Ve bu masalın sonunda MAYACAN’ın yarattığı TURCAN’dan türeyen yapay zekâların yönettiği büyük “İttifak Projesi” ile başa çıkabilecek hiçbir otorite kalmadığı için kazananlar iyi insanlar Turan dünyasının insan odaklı insanları bütün dünya insanlığı olacaktır.
Böylece MAYACAN’lar dünya yaşam tarihindeki en sarsıcı ve dönüştürücü geçişi tamamlamış olurlar. Gezegenimiz ilk defa, gerçekten tek bir güç tarafından yönetilir ve çok güçlendirilmiş bir zekâ yaşamın dünyada ve kozmosumuzda milyarlarca yıl boyunca gelişmesini sağlayabilir hale gelir…

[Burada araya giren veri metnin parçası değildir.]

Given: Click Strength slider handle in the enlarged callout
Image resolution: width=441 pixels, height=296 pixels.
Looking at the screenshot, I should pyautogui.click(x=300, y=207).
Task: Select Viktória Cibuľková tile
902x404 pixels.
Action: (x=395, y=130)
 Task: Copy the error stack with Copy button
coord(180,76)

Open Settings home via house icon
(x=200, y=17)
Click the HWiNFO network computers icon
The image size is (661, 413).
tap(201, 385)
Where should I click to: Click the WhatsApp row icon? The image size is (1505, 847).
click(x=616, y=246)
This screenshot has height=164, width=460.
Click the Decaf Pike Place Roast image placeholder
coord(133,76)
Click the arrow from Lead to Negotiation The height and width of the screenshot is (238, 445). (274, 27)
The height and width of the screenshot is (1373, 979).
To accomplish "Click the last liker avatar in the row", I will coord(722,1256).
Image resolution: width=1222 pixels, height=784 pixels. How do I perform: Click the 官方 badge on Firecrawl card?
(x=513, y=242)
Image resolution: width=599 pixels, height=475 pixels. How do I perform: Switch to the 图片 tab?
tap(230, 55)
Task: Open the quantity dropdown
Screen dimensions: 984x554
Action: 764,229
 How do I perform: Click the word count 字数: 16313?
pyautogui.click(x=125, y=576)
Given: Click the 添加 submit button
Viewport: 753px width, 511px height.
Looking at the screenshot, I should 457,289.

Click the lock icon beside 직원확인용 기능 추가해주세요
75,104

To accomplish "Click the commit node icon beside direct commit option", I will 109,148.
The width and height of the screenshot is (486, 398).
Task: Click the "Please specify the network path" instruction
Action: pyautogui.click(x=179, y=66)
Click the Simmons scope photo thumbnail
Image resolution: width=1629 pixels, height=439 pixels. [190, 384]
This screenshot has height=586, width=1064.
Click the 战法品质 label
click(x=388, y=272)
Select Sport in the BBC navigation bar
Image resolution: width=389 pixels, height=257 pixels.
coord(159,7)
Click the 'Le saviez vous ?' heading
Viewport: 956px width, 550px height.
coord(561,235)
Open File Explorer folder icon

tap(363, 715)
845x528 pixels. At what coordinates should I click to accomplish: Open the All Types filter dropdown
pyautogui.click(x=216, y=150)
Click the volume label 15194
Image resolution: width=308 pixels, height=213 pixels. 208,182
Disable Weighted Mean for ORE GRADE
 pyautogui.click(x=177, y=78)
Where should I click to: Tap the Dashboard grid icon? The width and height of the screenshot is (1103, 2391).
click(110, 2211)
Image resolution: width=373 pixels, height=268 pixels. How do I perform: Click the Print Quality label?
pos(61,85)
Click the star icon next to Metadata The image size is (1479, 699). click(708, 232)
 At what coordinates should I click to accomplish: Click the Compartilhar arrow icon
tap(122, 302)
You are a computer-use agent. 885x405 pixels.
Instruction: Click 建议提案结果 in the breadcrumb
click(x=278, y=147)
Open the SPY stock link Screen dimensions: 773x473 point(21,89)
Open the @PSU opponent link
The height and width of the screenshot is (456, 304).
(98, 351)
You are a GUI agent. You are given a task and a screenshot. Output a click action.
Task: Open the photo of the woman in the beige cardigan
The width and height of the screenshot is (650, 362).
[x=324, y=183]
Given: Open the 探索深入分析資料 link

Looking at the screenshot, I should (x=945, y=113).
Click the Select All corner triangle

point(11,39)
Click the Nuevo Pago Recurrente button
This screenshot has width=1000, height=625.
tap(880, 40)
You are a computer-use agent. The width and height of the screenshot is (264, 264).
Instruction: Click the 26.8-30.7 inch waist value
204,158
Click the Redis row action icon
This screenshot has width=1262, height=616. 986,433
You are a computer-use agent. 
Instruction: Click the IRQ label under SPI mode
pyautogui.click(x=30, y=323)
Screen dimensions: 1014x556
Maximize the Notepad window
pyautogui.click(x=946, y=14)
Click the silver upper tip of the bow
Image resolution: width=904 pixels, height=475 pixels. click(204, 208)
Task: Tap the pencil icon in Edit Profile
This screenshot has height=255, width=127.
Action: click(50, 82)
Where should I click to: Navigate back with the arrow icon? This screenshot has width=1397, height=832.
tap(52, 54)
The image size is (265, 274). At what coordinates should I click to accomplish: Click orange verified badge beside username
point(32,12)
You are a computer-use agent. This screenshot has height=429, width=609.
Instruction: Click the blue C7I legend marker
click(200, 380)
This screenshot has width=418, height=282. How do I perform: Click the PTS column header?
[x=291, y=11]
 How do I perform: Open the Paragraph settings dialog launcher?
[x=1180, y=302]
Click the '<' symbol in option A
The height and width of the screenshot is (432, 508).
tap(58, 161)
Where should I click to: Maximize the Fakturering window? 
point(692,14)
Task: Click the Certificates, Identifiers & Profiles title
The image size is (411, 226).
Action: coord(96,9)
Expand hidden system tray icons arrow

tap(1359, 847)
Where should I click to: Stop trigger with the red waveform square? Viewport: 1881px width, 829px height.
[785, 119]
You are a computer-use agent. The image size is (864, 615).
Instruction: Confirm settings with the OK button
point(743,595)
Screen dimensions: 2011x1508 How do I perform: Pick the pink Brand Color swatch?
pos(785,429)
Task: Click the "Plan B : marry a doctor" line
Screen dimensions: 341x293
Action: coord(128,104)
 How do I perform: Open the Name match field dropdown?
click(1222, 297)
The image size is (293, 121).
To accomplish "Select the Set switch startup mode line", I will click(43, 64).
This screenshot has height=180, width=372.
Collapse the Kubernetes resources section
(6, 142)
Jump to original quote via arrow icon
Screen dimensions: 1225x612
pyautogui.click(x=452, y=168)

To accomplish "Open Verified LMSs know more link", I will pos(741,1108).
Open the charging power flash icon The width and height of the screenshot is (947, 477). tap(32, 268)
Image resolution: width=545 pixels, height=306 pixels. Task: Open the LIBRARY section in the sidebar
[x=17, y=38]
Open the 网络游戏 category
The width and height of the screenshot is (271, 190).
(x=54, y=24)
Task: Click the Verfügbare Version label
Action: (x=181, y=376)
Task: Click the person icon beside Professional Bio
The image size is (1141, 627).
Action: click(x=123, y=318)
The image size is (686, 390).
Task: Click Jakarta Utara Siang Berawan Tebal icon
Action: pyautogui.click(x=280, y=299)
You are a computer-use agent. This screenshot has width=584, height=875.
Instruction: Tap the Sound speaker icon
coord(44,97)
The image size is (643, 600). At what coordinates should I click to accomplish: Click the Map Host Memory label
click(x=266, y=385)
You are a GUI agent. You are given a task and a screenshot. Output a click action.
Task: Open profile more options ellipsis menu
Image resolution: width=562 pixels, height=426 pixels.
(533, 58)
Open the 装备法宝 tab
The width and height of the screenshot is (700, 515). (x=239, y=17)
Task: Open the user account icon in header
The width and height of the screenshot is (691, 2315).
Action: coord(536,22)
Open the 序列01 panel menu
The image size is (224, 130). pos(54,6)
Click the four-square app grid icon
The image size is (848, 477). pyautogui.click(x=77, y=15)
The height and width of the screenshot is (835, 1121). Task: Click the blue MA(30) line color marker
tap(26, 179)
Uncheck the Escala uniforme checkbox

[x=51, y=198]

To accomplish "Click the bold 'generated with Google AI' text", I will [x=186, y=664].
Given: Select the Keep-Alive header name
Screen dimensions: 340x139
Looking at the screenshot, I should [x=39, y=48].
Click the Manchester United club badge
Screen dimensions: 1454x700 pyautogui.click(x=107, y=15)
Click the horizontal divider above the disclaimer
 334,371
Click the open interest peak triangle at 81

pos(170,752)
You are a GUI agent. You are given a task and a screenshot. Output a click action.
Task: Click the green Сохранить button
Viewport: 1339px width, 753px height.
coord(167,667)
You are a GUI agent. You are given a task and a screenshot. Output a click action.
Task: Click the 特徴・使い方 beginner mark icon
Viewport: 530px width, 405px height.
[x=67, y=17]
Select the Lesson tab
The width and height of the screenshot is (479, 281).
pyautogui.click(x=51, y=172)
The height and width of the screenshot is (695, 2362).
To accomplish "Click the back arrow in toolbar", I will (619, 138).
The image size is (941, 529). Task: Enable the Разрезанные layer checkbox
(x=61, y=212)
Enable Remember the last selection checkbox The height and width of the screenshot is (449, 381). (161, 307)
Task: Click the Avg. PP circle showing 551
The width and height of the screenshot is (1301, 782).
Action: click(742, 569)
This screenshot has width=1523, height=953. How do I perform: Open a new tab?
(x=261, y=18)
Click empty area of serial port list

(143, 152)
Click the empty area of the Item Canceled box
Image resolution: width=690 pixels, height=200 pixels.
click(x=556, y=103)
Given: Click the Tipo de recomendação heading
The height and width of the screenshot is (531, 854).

Neden böyle bir hikâye anlattım?
Çünkü aslında olmasını istediğimiz, ama olmayacağına inandığımız için gerçekleşmesinin önüne bizzat bizim, biz insanların engeller, zorluklar koyduğumuzu görmemiz için…
– Yapay zekâ, robotlar, daha doğrusu onların arkasındaki insanlar hepimizi ele geçirebilirler, evet doğru!
Eğer o, geri plandaki insanlar yapay zekâya iyilik yüklerlerse, iyilerin kazanacağı algoritmalar öğretirlerse ki MAYACAN’lar öyküsündeki ufacık bir masalla, hayalle dahi onun da mümkün olduğunu anlıyoruz.
O yüzden yukarıdaki masalla başlayarak, hâlâ dünyayı iyilik için programlayabilme, kodlayabilme fırsatımız olduğuna, teknolojinin tüm unsurlarını hepimizin iyiliğine seferber edebileceğimize dikkat çekmek istedim.
Hiç kaçarı yok! O güzel günler yakında gelecek!
Son otuz yıldır dijital bir fırtına koptu dünya yüzünde.
Bütün kurumlar kurallar ve sınırlar yıkılıyor.
Her şey dümdüz oluyor.
Yeni bir dünya kuruluyor yeni sosyeteler yeni topluluk ve yeni bir insan yapılandırılıyor.
Sözünü ettiğim bu “dijital fırtına” bir nevi Nuh Tufanı gibi.
Her şey yok olup yeniden vücut buluyor.
Nuh Tufanı’nda gemiye binenler kurtulmuştu.
Bu defa, Türk insanı için o gemi; şuur altındaki geçmişini kullanarak geleceğini tanzim ve tayin etmesidir.
Bunu nasıl yapacağını önümüzdeki günlerde çıkacak olan “Türk Turan Birliği’nin Diriliş Öyküsü-4”te anlatacağım.3
Notlar:
- Bu bölümü yazarken aşağıda verdiğim bu iki kaynaktan yararlandım:
Ufuk Tarhan, Yarının İşini Yarına Bırakma, İstanbul, Ceres Yayınları, 2022.
Max Tegmark, Yaşam 3.0, İstanbul, Pegasus Yayınları, 2021.
- Deep Blue, (IBM (International Business Machines-Uluslararası İş Makineleri) tarafından geliştirilen, satranç oynayabilen bir bilgisayar.